Leverage visuals only when they add value
Screenshots, diagrams, and runbooks can be powerful, but they’ll slow readers down if not truly helpful. Use visuals sparingly and ensure they’re directly tied to the steps readers will take. If you include diagrams, annotate them with one-line captions that explain the action the reader should take.
When you do use diagrams:
Keep them simple and focused on flow rather than architecture trivia
Use colors to indicate actions, not just aesthetics
Add a brief caption with the exact interaction the reader needs to perform
Localize without shrinking the universe of readers
Nigeria is diverse — teams in Lagos, Port Harcourt, Abuja, and remote niches work with different constraints. Make your docs usable across contexts by:
Describing how to handle typical network conditions in Nigerian ISPs and cellular networks
Including notes on time zones and on-call rotations that align with Nigerian practices
Providing alternatives if a preferred tool or service is unavailable locally
If you reference a service that isn’t universally available in all regions, offer a clearly defined substitute and explain why it works in our context.
Encourage feedback and quick updates
Docs that age quickly become useless. Invite feedback from readers and set a cadence for updates. In practice, this means:
A single, visible owner for the doc
A simple feedback link or a short comment section
A lightweight review schedule: every 6 weeks or after major incidents
Be explicit about how to propose changes and what kind of feedback you’re seeking (clarity, completeness, actionable steps, or local relevance).
Practical takeaways you can act on this week
Start every doc with a crisp goal sentence and a prerequisites list. If you can’t do this, rethink the scope.
Frontload actionable steps and verification criteria in the first screen. Do not bury them in the middle.
Build docs around outcomes rather than features. Define what success looks like upfront.
Use real numbers and Nigerian-context scenarios to anchor your guidance.
Create a lightweight checklist for critical procedures like deployment, rollback, and incident response.
Include at least one concrete example that maps to your current project, with concrete metrics and steps.
Invite feedback and set a review cadence so the doc stays fresh.
A quick, relatable closing thought
Writing docs that actually get read isn’t about fancy prose or clever templates. It’s about helping your teammates do what matters in their daily work, in a way that respects their time and local realities. When you lead with a clear goal, frontload the essential steps, and give readers concrete paths to act, your docs stop being background noise and become a reliable tool for delivery.

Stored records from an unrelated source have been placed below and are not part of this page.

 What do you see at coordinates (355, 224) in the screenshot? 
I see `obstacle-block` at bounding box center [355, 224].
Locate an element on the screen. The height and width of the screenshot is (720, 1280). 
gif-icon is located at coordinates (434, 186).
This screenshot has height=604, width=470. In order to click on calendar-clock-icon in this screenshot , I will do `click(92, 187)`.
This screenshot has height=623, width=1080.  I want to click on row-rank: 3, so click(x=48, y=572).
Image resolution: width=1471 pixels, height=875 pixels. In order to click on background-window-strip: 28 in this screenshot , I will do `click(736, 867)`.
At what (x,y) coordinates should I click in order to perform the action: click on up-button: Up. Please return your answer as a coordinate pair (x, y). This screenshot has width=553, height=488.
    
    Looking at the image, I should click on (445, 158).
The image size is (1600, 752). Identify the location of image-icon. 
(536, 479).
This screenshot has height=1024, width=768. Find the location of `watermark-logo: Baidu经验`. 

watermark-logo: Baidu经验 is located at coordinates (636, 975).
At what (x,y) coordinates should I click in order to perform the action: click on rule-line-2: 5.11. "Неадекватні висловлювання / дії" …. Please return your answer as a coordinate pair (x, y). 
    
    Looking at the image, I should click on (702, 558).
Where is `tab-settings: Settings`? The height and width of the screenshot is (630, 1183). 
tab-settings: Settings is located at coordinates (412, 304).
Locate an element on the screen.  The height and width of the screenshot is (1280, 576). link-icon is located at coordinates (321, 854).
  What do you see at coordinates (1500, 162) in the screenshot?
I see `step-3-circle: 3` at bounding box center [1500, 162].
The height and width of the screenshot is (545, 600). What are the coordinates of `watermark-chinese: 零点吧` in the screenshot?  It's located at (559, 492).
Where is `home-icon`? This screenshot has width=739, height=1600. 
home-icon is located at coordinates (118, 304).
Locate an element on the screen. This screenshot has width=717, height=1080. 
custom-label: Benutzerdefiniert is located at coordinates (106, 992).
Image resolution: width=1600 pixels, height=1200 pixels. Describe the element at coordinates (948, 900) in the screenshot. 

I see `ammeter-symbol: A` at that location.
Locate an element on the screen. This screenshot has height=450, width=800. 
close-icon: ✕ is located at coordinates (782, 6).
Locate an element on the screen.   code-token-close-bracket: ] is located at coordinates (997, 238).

If you try one thing this week, make a deployment guide for your current project that follows the goal-first, frontloaded, outcome-driven pattern. Share it with your team and ask for specific feedback on clarity and practicality. You’ll be surprised how quickly the document becomes a reference — not just a thing you wrote and forgot.
Final takeaway
Clarify the goal, frontload the critical steps, and frame content around concrete outcomes. Add real-world Nigerian context, keep it skimmable, and back it with actionable checklists. With practice, your docs will become a trusted part of your engineering workflow, not an afterthought.